In his opening address to a meeting of the Church of England’s ruling body, the General Synod, Stephen Cottrell dwelt on the words “Our Father”, the start of the prayer based on Matthew 6:9–13 and Luke 11:2–4 in the New Testament.
“I know the word ‘father’ is problematic for those whose experience of earthly fathers has been destructive and abusive, and for all of us who have laboured rather too much from an oppressively patriarchal grip on life,” he said.
His comment – a brief aside in a speech that focused on the need for unity – will divide members of the C of E, a body whose differences on issues of sexuality, identity and equality have been highly visible for years.
After Cottrell’s speech, Canon Dr Chris Sugden, chair of the conservative Anglican Mainstream group, pointed out that in the Bible Jesus urged people to pray to “our father”.

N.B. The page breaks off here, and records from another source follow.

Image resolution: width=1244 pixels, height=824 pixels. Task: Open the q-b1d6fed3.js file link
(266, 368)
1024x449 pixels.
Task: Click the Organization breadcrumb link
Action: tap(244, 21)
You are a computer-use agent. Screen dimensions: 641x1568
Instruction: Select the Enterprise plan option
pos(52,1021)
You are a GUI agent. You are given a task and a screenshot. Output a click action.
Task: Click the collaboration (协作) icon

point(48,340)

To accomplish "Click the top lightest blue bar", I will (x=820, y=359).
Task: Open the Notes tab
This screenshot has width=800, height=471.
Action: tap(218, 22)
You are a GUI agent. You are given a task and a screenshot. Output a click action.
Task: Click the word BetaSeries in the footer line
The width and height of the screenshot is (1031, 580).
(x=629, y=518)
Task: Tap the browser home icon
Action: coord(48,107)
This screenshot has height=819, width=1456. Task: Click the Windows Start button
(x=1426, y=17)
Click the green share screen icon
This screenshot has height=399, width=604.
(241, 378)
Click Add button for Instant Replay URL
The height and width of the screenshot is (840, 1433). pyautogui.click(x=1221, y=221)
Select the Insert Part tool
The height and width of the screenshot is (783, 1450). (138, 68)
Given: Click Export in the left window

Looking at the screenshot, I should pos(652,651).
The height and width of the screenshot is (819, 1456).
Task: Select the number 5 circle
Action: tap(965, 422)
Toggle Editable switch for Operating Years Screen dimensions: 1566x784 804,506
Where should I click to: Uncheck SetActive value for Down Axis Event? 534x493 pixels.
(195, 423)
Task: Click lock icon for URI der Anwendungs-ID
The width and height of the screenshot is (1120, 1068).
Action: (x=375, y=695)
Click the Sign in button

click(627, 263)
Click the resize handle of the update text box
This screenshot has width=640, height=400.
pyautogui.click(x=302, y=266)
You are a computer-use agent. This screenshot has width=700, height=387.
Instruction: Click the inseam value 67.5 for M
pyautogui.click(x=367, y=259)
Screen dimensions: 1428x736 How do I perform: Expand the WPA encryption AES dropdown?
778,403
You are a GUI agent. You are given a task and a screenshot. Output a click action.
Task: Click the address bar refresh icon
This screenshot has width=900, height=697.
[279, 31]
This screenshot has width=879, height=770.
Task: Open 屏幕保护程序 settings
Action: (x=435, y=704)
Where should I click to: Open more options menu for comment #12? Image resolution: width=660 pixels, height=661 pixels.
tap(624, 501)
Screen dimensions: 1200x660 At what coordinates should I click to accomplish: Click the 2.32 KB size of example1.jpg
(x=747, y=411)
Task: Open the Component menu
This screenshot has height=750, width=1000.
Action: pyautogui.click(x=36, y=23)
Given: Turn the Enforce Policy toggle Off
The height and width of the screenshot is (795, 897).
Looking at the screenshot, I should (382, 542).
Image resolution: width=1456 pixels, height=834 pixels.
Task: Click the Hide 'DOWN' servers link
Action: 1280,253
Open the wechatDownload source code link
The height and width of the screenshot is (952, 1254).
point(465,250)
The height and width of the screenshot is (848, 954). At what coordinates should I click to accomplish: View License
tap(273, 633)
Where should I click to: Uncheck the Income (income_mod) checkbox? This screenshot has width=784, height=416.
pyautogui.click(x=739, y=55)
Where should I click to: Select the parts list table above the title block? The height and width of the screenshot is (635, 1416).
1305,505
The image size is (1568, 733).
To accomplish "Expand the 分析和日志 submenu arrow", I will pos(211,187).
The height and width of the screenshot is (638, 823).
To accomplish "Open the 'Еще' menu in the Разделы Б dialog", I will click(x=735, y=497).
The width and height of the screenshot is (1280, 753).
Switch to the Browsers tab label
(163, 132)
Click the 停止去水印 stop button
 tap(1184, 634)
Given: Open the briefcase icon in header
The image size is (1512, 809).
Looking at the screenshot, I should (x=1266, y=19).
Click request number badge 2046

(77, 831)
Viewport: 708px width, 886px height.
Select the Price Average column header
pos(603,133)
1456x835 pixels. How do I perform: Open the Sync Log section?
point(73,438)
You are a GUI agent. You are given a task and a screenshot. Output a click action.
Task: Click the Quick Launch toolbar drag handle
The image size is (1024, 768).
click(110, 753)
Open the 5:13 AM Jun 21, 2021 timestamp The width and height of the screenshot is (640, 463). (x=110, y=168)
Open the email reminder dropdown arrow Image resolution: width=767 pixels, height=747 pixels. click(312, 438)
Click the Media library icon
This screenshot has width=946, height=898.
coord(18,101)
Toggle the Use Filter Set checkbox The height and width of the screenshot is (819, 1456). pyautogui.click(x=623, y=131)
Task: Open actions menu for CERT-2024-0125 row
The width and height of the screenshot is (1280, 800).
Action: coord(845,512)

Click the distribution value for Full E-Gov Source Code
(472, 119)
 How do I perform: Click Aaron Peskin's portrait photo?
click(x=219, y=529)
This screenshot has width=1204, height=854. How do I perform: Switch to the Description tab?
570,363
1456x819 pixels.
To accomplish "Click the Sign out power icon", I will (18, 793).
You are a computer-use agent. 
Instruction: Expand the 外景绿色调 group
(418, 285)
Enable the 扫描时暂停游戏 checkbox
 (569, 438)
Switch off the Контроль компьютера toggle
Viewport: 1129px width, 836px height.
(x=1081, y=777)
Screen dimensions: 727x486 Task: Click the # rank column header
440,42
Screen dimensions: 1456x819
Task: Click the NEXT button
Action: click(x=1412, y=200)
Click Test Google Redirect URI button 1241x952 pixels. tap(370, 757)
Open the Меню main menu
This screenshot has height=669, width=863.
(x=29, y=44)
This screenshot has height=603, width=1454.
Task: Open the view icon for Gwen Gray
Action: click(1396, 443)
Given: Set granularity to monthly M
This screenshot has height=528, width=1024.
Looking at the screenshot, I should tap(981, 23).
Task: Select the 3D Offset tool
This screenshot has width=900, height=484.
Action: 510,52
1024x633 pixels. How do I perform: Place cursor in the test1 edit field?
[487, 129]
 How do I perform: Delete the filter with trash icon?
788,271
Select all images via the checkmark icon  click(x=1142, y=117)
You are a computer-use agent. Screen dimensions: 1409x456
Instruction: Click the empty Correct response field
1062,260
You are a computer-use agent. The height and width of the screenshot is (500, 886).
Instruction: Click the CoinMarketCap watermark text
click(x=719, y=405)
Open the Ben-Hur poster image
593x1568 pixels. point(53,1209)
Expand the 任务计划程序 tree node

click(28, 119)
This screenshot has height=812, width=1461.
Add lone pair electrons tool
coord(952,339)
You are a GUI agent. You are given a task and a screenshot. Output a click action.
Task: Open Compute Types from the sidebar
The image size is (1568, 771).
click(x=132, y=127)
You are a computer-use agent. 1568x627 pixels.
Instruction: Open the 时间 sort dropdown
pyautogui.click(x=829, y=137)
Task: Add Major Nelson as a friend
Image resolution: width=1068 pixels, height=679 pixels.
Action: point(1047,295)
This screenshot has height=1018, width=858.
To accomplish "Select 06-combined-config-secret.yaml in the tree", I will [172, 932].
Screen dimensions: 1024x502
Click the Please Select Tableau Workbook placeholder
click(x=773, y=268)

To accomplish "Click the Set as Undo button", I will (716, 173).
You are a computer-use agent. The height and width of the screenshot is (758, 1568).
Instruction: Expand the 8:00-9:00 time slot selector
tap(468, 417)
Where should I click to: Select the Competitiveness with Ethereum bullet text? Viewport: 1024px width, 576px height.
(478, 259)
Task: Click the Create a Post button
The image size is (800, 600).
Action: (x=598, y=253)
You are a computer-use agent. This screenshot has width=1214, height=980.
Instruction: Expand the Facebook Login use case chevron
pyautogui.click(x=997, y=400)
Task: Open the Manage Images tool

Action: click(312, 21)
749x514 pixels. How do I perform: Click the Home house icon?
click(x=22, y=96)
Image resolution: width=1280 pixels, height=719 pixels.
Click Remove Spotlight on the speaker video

He said: “Is the archbishop of York saying Jesus was wrong, or that Jesus was not pastorally aware? It seems to be emblematic of the approach of some church leaders to take their cues from culture rather than scripture.”
Rev Christina Rees, who campaigned for female bishops, said Cottrell had “put his finger on an issue that’s a really live issue for Christians and has been for many years”.
She added: “The big question is, do we really believe that God believes that male human beings bear his image more fully and accurately than women? The answer is absolutely not.”
In February, the C of E said it would consider whether to stop referring to God as “he”, after priests asked to be allowed to use gender-neutral terms instead.
It agreed to launch a commission on gendered language, saying “Christians have recognised since ancient times that God is neither male nor female, yet the variety of ways of addressing and describing God found in scripture has not always been reflected in our worship”.
Most of Cottrell’s speech was devoted to the word “our” rather than “father”, as a way of urging the fractious members of the synod to be a little more brotherly and sisterly in their discussions.
He told members of the synod: “We remain stubbornly unreconciled, appear complacent about division, and often also appear all too ready to divide again […] We have got used to disunity. We think it’s normal when in fact, it is a disgrace, an affront to Christ and all he came to give us.”
One of the most divisive issues within the C of E, same-sex marriage, led to a decision earlier this year to allow clergy to offer services of blessings to gay and lesbian couples who have undergone a civil wedding.
The first blessings were expected this summer, after final approving of the wording of prayers by the synod meeting this weekend. But the presentation of the prayers, plus new rules on whether gay and lesbian clergy may marry their partners, and whether to lift the existing instruction that clergy in same sex relationships must be celibate, have been delayed until November.